Дружеские отношения с Максимовым в то время у нас еще не сложились. Белла рассказывала, что в Москве он, безумно выпивая, с особенной болью и желчью говорил ей о том, что русские поэты живут какой-то особенной, привилегированной жизнью, пользуются славой и богатством, и не участвуют в борьбе с советской властью за свободу совести и слова. Однажды в Доме литераторов он так напился, что Белла взяла такси, отвезла его домой, помогла дойти до двери и даже нажала кнопку звонка, после чего исчезла.
Так или иначе, Максимов очень ревниво выговаривал Зинаиде Шаховской за то, что она восторженно приветствовала Беллу в своей газете. Но все-таки через свою сестру, жившую в Париже, передал нам приглашение на концерт Ростроповича в пользу “Континента”. Имя Ростроповича тогда гремело, и он как мог поддерживал журнал.
После концерта, на котором мы встретили Галича и Гладилина, все вместе зашли поздравить Ростроповича с блестящим выступлением. Увидев нас, он был изумлен и очень рад. В конце разговора, взяв мою записную книжку, он вписал туда свой телефон и вместо фамилии нарисовал виолончель – для “конспирации”.
В антракте мы поздоровались с Максимовым: тогда он был холоден с нами (я не был с ним знаком). Наши отношения возникли позднее. Тогда меня поражало, какую ношу взял на себя этот человек. Даже один номер “Континента” обрушивал на читателя лавину информации о тех, кто подвергается гонениям в Союзе.
Забегая вперед, вспоминаю ситуацию, имевшую место быть во время нашего пребывания в Америке в 1987 году. Мы с Беллой остановились у славистки Светланы Харрис, в самом центре Нью-Йорка на Парк-авеню, 55, рядом с Центральным вокзалом. Днем у нас стихийно собралась дружеская компания: Чухонцев, Алешковский, Битов, Коржавин и Аксенов. Мы прекрасно проводили время в ожидании предстоящего выступления Битова и Чухонцева в церкви неподалеку.
Аксенов вышел на улицу по каким-то своим делам и неожиданно встретил Максимова, который, приехав на Центральный вокзал, шел куда-то пешком. Василий обрадовался и стал звать его к нам. На что Максимов ответил:
– Мне стыдно идти – в Париже я был так нелюбезен с Беллой и Борей, что лучше я встречусь с ними в другой раз, когда мы помиримся!
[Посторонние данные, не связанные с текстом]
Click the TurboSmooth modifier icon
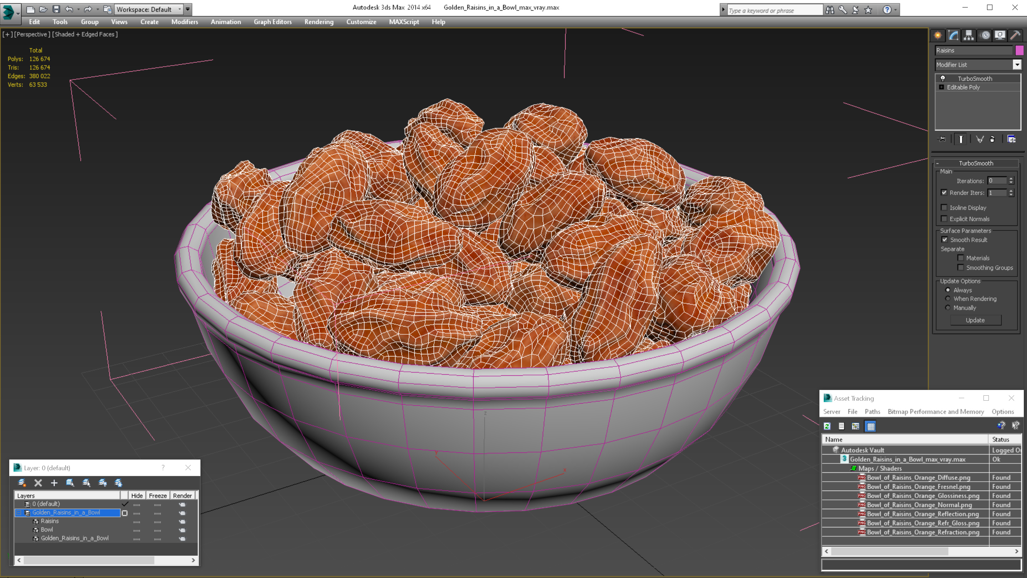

Через два года мы встретились на конгрессе у Армандо Вердильоне на вилле Борромео под Миланом. Как только мы увидели друг друга, Владимир Емельянович подошел ко мне и сказал:
– Борис, я рад, что наконец мы встретились, я прошу меня простить, давай пойдем выпьем что-нибудь и будем друзьями!
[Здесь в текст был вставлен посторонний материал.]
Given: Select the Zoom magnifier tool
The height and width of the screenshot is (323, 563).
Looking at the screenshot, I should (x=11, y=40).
В этот вечер мы очень сблизились, чему я был искренне рад.
В 1990 году Максимову было возвращено советское гражданство, которого его лишили после эмиграции, и он начал приезжать в Москву. При этом он неизменно звонил нам, и мы встречались, или у меня в мастерской или шли куда-нибудь, чаще – в ресторан Дома кино. Интереснее всего ему было настроение людей, живущих в Москве. Он радовался знакомству с известными актерами, чья реакция на встречу с ним обычно была восторженной.
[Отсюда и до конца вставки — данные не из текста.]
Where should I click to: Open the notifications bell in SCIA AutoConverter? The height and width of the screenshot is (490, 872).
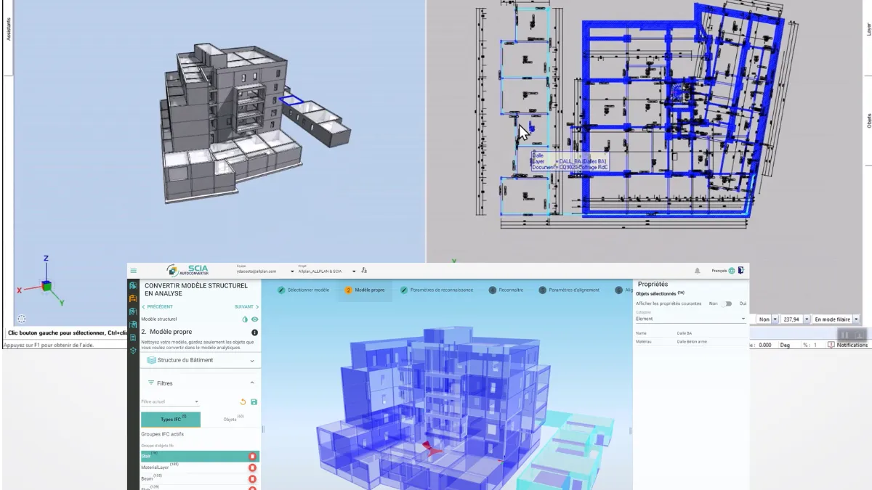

Как-то раз, в 1992 году, Володя позвонил мне и с некоторой торжественностью пригласил на премьеру своей пьесы “Кто боится Рэя Бредбери?” в Театре им. Маяковского. Затем он пригласил меня на премьеру другой своей пьесы – “За бугром” в Театр им. Гоголя. Когда мы встретились у театра, Володя стал мне объяснять, что в этой пьесе он использовал несколько фраз из романа Лимонова “Это я – Эдичка” как коллажный элемент, который должен обострить характер действия. Лимонов в пьесе упоминался под фамилией Ананасов. Во второй ряд нас торжественно усаживал сам главный режиссер Сергей Яшин. Я был хорошо знаком с коллективом этого театра, потому что оформлял там два спектакля. По ходу пьесы Володя шептал мне, указывая места, в которых были использованы цитаты из Лимонова. Но в какой-то момент он помрачнел и перестал комментировать, а я продолжал угадывать все новые и новые фразы. Вдруг Володя вскочил и демонстративно покинул зал, ничего мне не сказав.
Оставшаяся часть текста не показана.